Law students, even those heading for careers in patents or divorces, must study criminal procedure whether or not they "object" to crime. Imagine if a group of hospitals refused to teach residents how to do C-sections because some influential donors considered them largely unnecessary.
Even with this important loophole, the accreditation council's abortion-training standard had a dramatic effect. Reliable statistics are hard to come by, but according to various estimates, 35 percent to 40 percent of OB-GYN residency programs now include abortion training -- roughly triple the percentage in 1992. The University of California at San Francisco, which continued to rotate OB-GYN residents through its outpatient abortion service even at the national low point of training, launched a program three years ago to promote abortion education around the country. The Kenneth J. Ryan Residency Training Program helps teaching hospitals set up abortion clinics where residents do five- to 10-week stints. Fifteen clinics have opened under the program, and 20 more are in the works, said Uta Landy, the program's director.

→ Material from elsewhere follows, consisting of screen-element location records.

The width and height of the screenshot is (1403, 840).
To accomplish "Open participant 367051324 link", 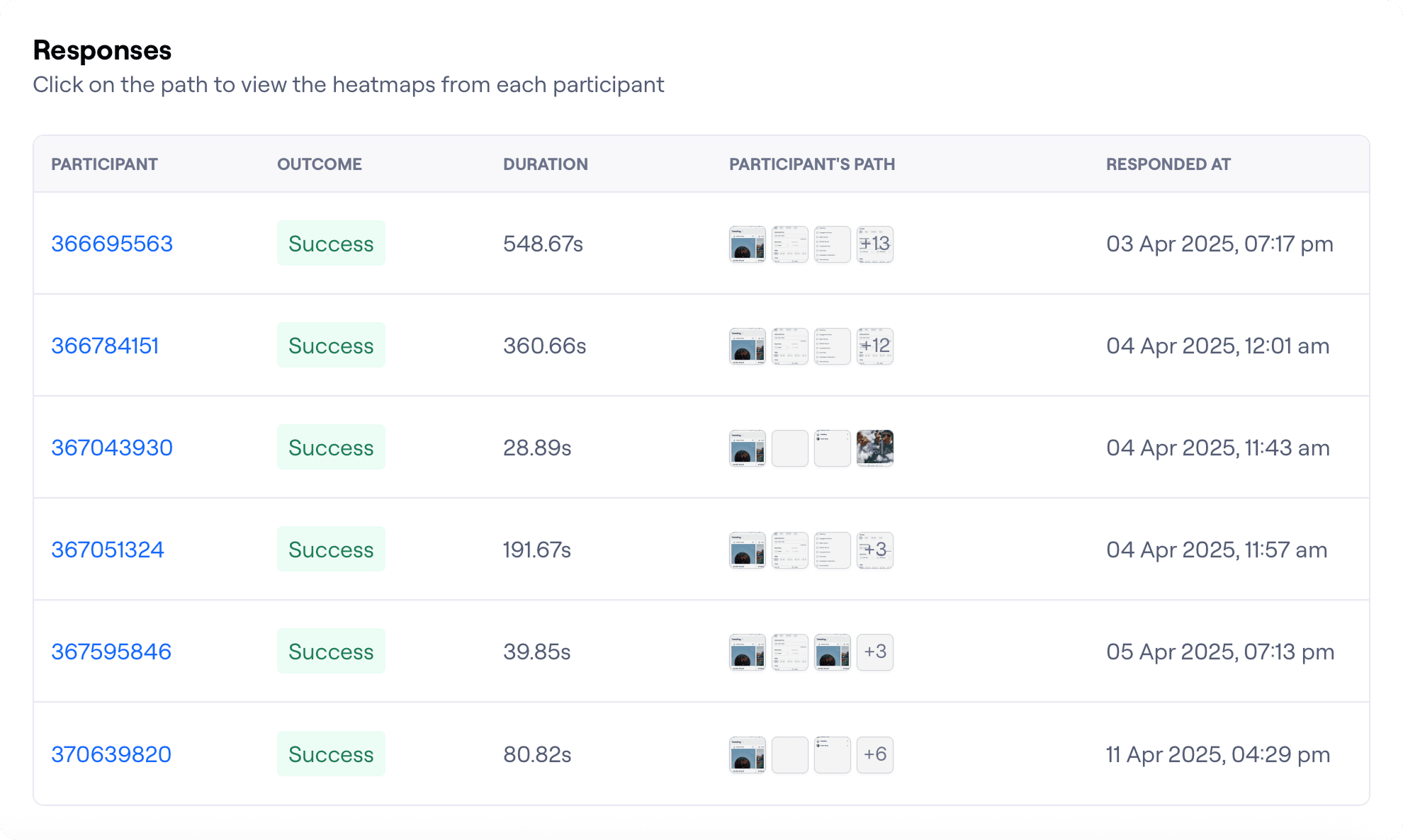I will tap(108, 550).
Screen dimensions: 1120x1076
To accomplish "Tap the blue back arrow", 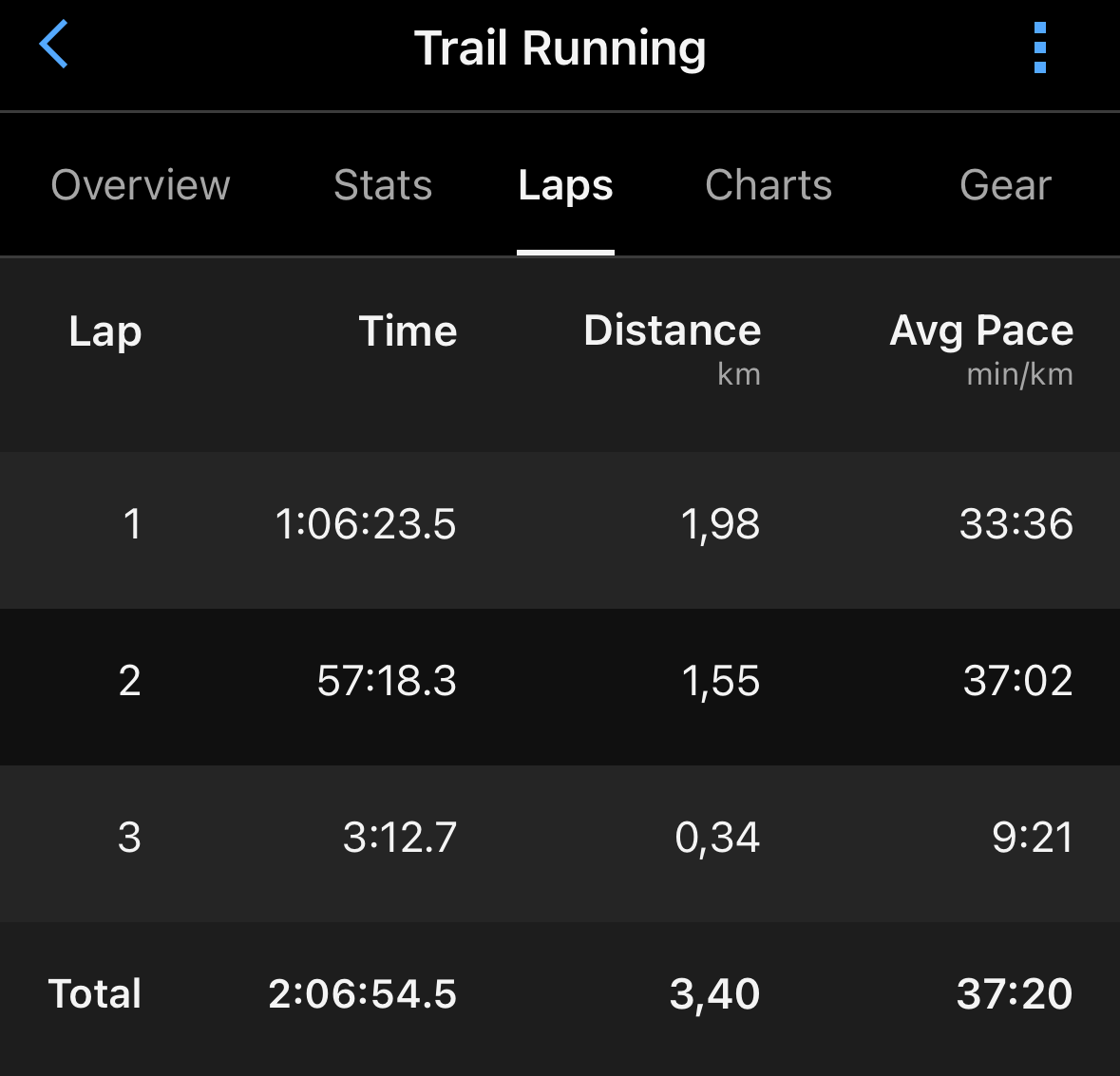I will click(x=53, y=45).
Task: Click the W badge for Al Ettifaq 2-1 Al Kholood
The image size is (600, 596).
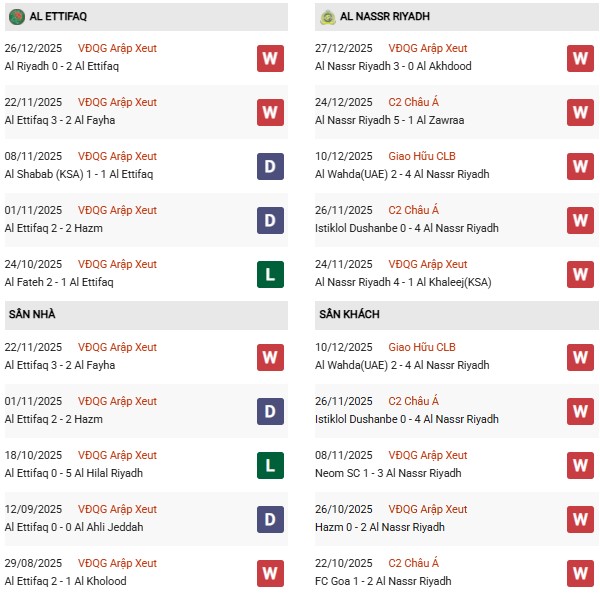Action: pos(270,573)
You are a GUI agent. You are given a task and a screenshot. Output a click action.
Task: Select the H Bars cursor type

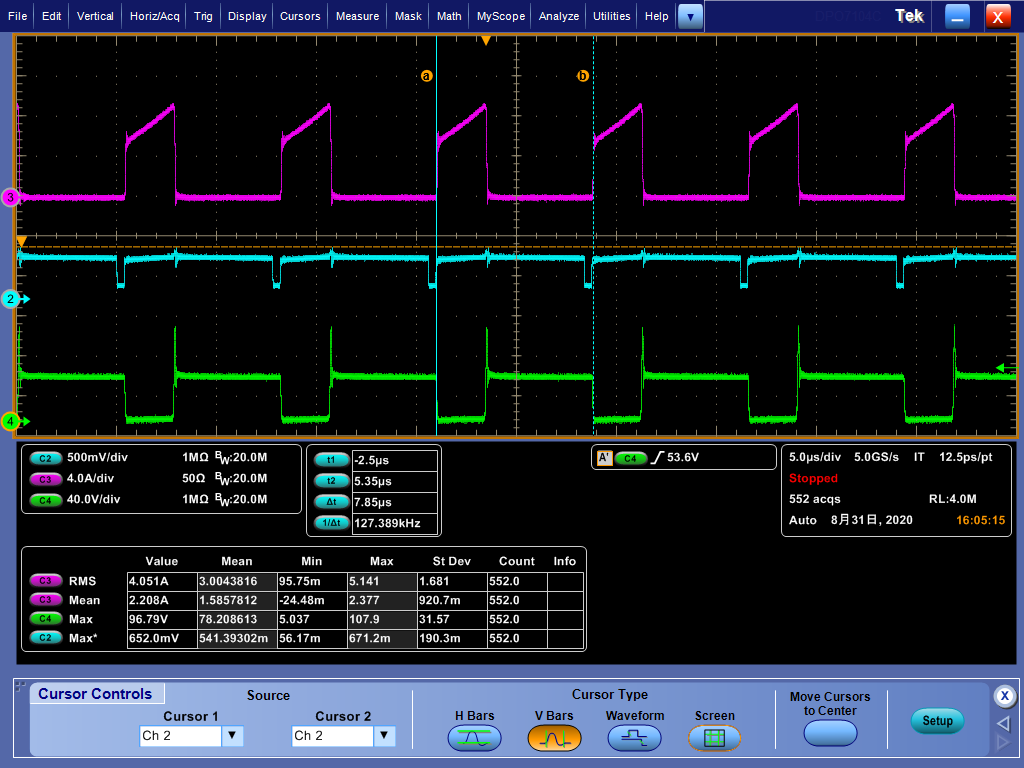[474, 738]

But until this summer, the expansion of medical training to include abortion happened one hospital at a time, without much public notice. The new training mandate at New York City hospitals, issued by Mayor Michael Bloomberg, was a breakthrough. It was the first time a city government required abortion training in publicly funded hospitals. And its installation has already sparked talk among proponents of abortion training for medical students in California of promoting legislation to require abortion training at public teaching hospitals throughout that state.

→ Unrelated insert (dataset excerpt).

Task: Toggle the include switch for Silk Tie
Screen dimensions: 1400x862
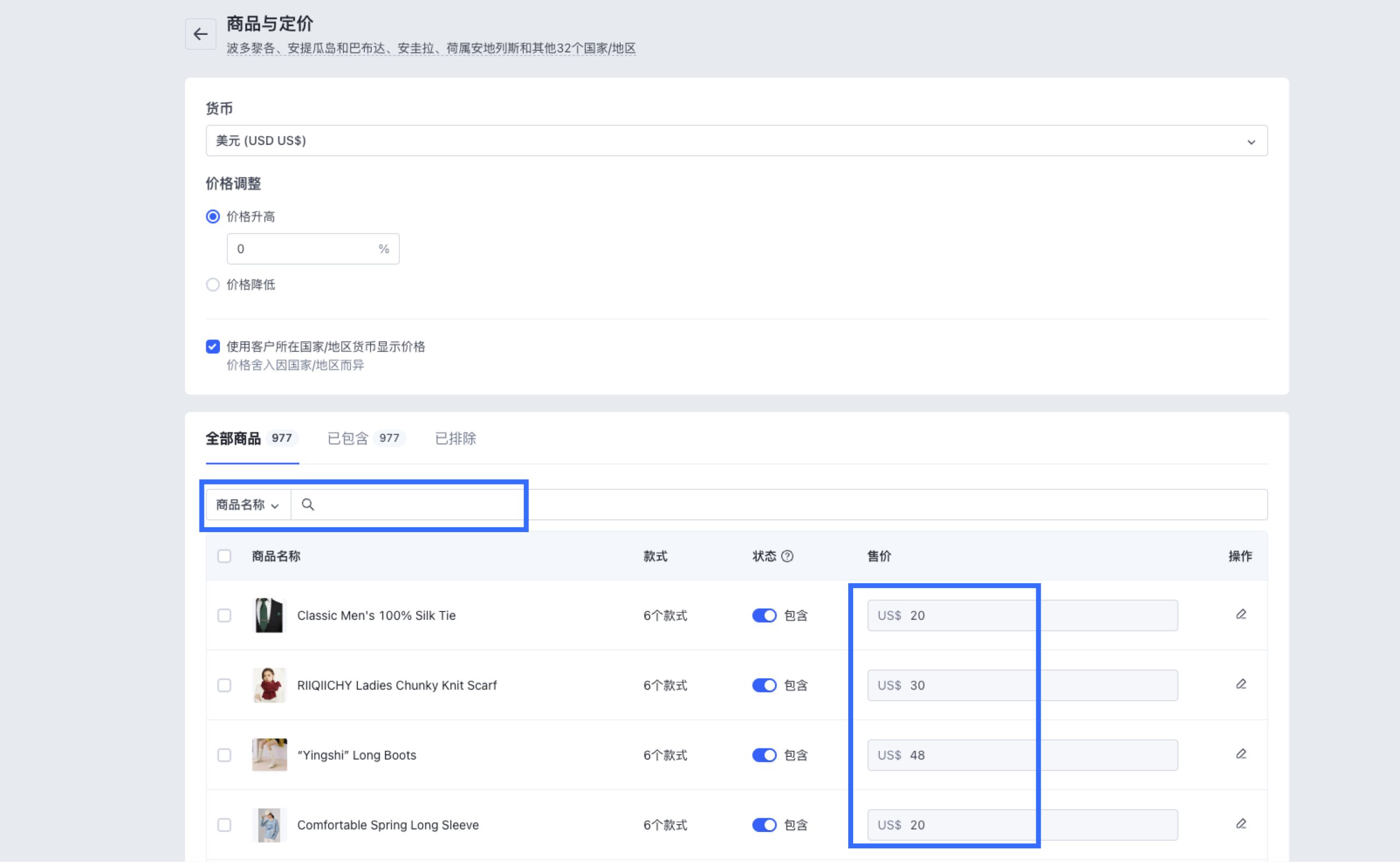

New York is also one of the largest training grounds for doctors -- one in seven U.S. doctors does a residency in a city-owned hospital there. This year, more than 150 OB-GYN residents will work in eight New York public hospitals. If any training program can help to replenish the ranks of abortion providers, it is New York's.
Finally, the city is a media nerve center, so the announcement got a lot of press. Unfortunately, the crush of publicity created the impression that New York's abortion-training mandate was novel-- instead of a new twist in a longtime trend. There were other distortions in the coverage, the most dangerous being the idea that doctors would now be forced to perform abortions no matter what their moral or religious objections. That is not the case. Nonetheless, a headline in the conservative Washington Times blared: "N.Y. hospitals to deny choice on abortion training."

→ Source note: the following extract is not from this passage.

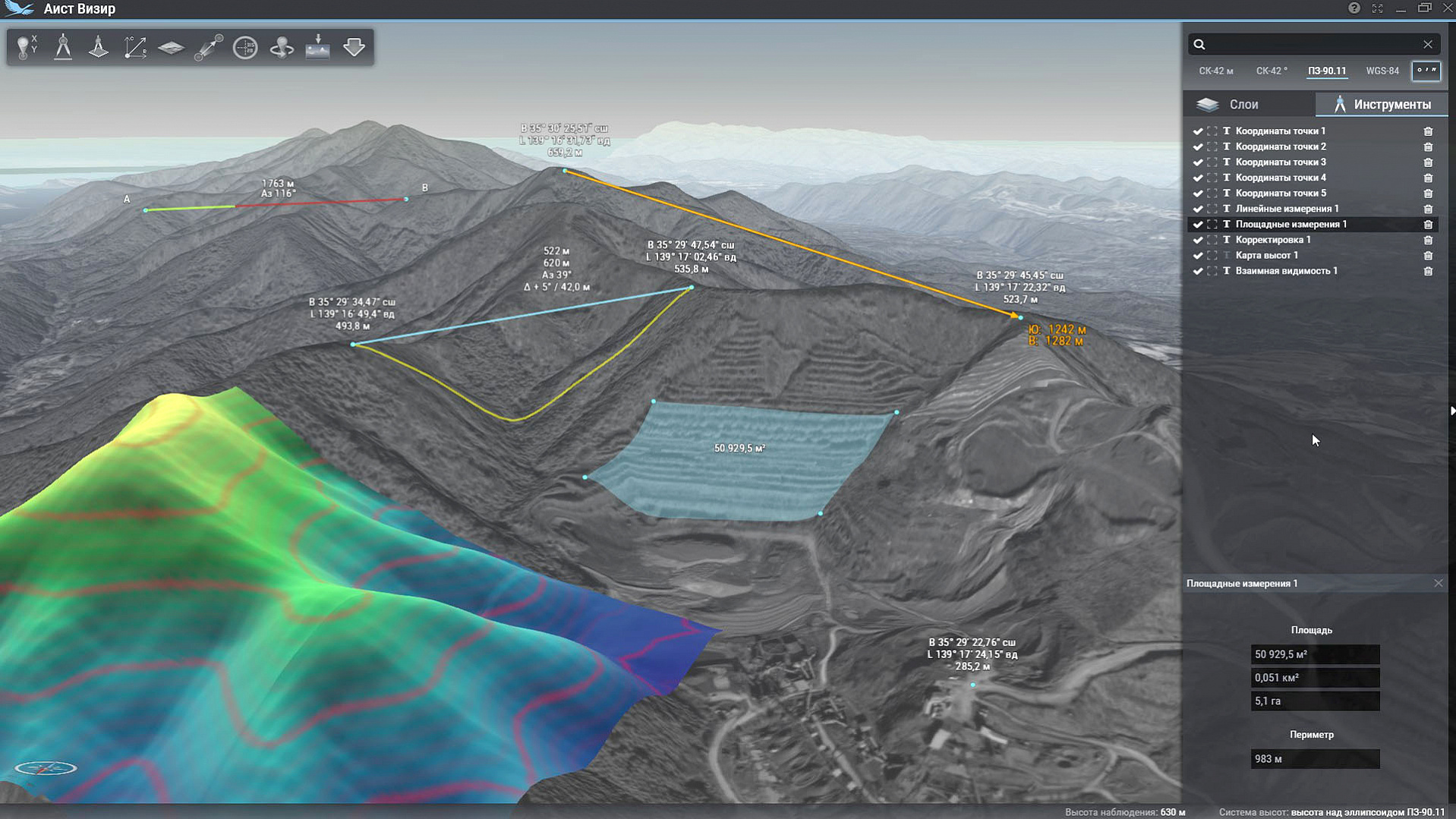Click the target correction crosshair tool
Screen dimensions: 1456x819
point(245,47)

Choice, of course, is what's at stake -- a doctor's choice to learn how to perform abortions, and a woman's choice to have one. Certainly, it makes no sense to force doctors to end pregnancies, just as it makes no sense to force women to carry pregnancies to term. But is it asking too much to expect all OB-GYNs to understand the basics of such a common procedure? Is it asking too much to require them to know how to handle post-abortion complications?
More than 1 million women in the U.S. will seek abortions this year. Many will turn first to an OB-GYN. It is not too much to hope that these doctors will offer options and wise counsel, instead of conjuring some rosy image of a great pregnant lady and then dishing out guilt. Patients, no matter what ails them, want professionalism, not patronization.